Heterogeneous Computing Compiler (HCC), for C++ development
The first part of the initiative introduces development for HPC using the popular high level C++ programming language. This could bring many more programmers into the fold to develop using AMD's heterogeneous systems. "AMD's newest offering provides the keys to more readily access our parallel computing engines – both multicore CPUs and GPUs – and to make these benefits available to the mainstream of developers across a broad spectrum of computing platforms, from embedded to supercomputing," said Mark Papermaster, senior vice president and chief technology officer, AMD.
Linux driver and HSA runtime
AMD says this new driver and runtime will focus on addressing HPC needs on Linux including; low latency compute dispatch and PCIe data transfers; peer-to-peer GPU support; Remote Direct Memory Access (RDMA) from InfiniBand that interconnects directly to GPU memory; and Large Single Memory Allocation support.
Heterogeneous-compute Interface for Portability (HIP)
This third tool is intended to bring programs written for CUDA to AMD platforms. In testing, upwards of 90 per cent of CUDA code could be automatically converted to C++, with the further 10 per cent requiring manual jiggery pokery.
As pointed out by ExtremeTech, Nvidia enjoys a much larger slice of the HPC and supercomputing market with 66 systems in the top500 list compared to 28 for Intel and just three for AMD. Nvidia has been in the market longer and spent lots of time and effort growing support for its hardware in HPC development circles.

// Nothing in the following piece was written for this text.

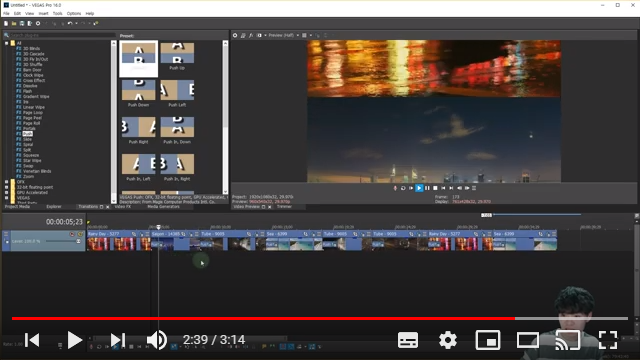Click the red video progress bar
Screen dimensions: 640x360
coord(263,318)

AMD is demonstrating some CUDA-based benchmarks running on AMD hardware at SC15, and said in typical code conversion cases "the performance hit is effectively zero." This initiative will greatly expand the installed hardware base available to run what were formerly exclusively CUDA-based applications.
Jim Belak, co-lead of the U.S. Department of Energy's Exascale Co-design Center in Extreme Materials and senior computational materials scientist at Lawrence Livermore National Laboratory said that AMD's HIP "enables researchers to concentrate on solving problems and publishing groundbreaking research rather than worrying about hardware-specific optimizations".
AMD Boltzmann Initiative tools will begin to become available from Q1 next year. AMD still plans to develop and support OpenCL.